Luckily, I have quite a decent paying job and managed to pay it all off by April-May time. No gambling in that time felt amazing and for the first time in 4 years I felt free, not having the stress of when the next bet would be or about how to lie to hide my money troubles.
Since then, I have been trying to save as much as possible - whilst also slowly betting again. Over time it has gotten worse again and after doing really well, I have messed up. I won around £x in one bet, only to now have lost it. It was like after that win I was hooked again. Luckily it hasn’t put me back in debt as I had saved up enough, but me and my girlfriend are saving for a deposit and now I’ve put a huge dent in that.
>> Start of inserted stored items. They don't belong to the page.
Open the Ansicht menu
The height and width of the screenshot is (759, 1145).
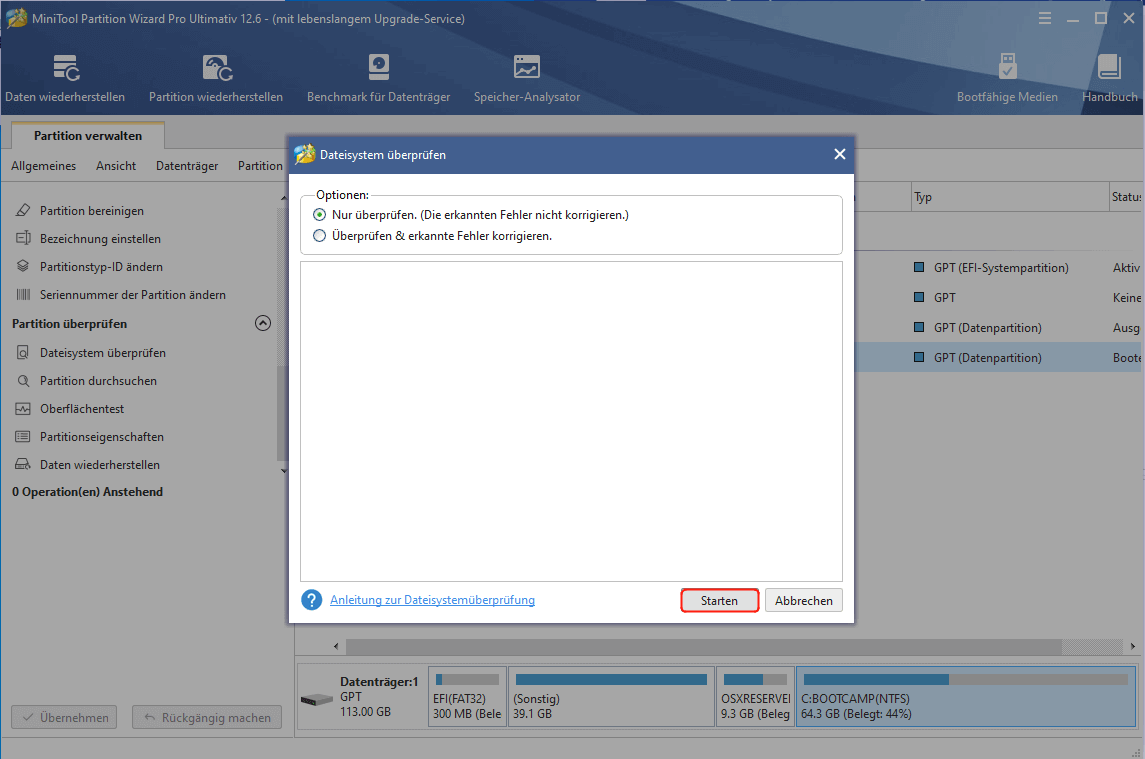[x=115, y=166]
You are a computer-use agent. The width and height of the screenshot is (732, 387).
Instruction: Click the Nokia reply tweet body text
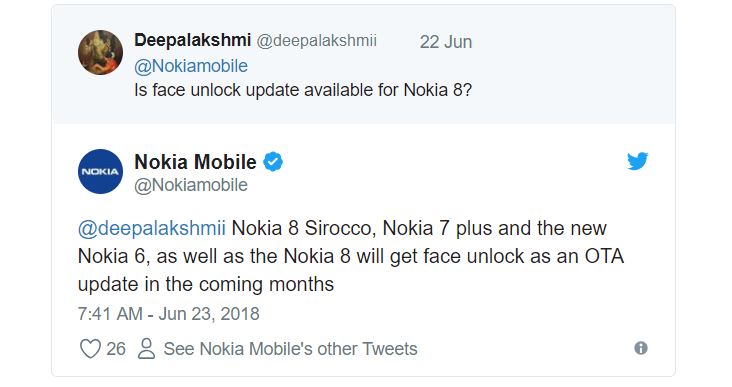(351, 256)
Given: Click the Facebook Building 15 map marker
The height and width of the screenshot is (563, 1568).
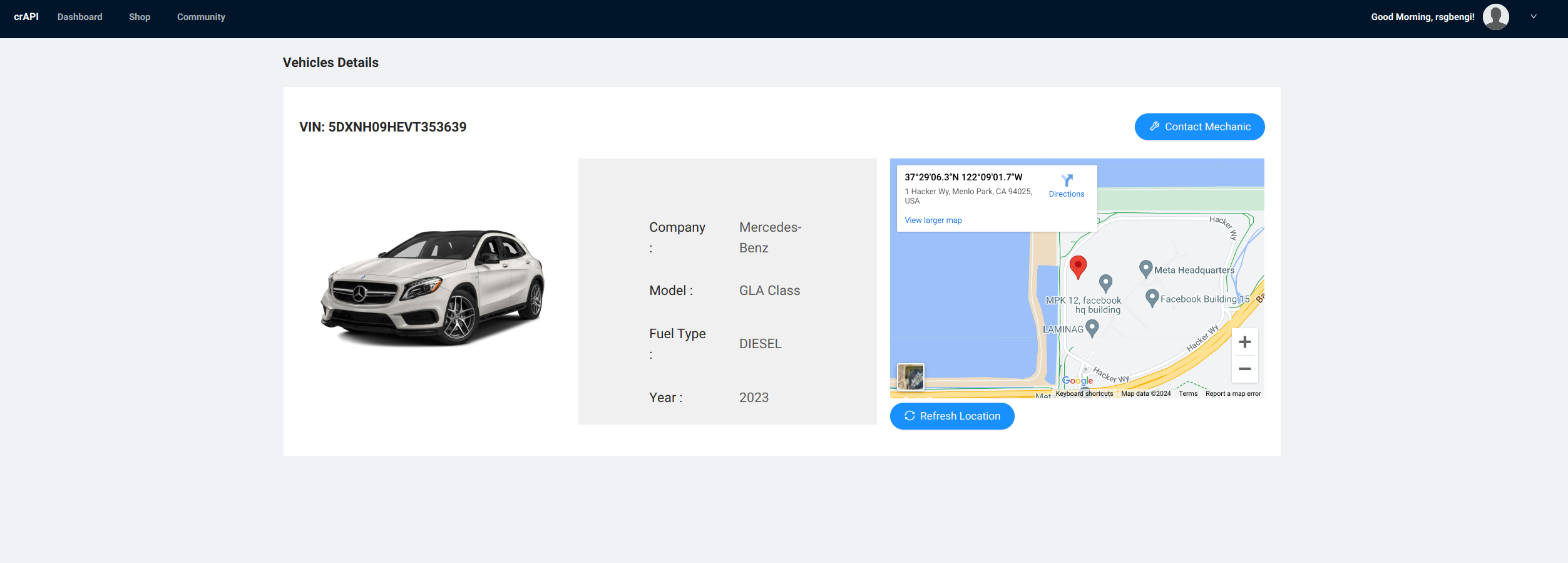Looking at the screenshot, I should 1152,297.
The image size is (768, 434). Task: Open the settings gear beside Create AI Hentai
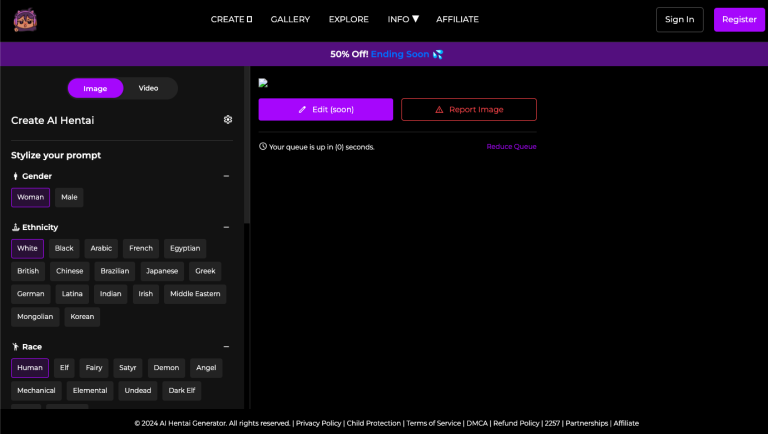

I am so ashamed of myself and mostly scared to tell my parents and my girlfriend as they all have so much faith in me and I just keep letting people down. I have a good job, an amazing girlfriend, an amazing family and I am a happy, confident person. I just have this one problem that I want to shake so bad but I keep messing up. When I realise the fact that I can lose the same amount of a holiday in a day, it really is sickening.
I have realised now that I can’t even have a small bet - it just triggers the chasing mindset of wanting a big win. I would never normally post on something like this but I think writing all of this down for the first time ever is a type of acceptance that I need - that I have needed for a long time.
I am addicted to gambling. Something I never wanted to say and that I am ashamed of, but saying it is a weight lifted and I am hoping I can now begin to stop.
Today, 12/08/19 will be my final day gambling.
I feel you. I am so low now and full of anger, self hatred and I pity myself... Lost 2000 pounds in 2 days. I just want to punch myself in the face. Im shaking. Want this to be over so badly...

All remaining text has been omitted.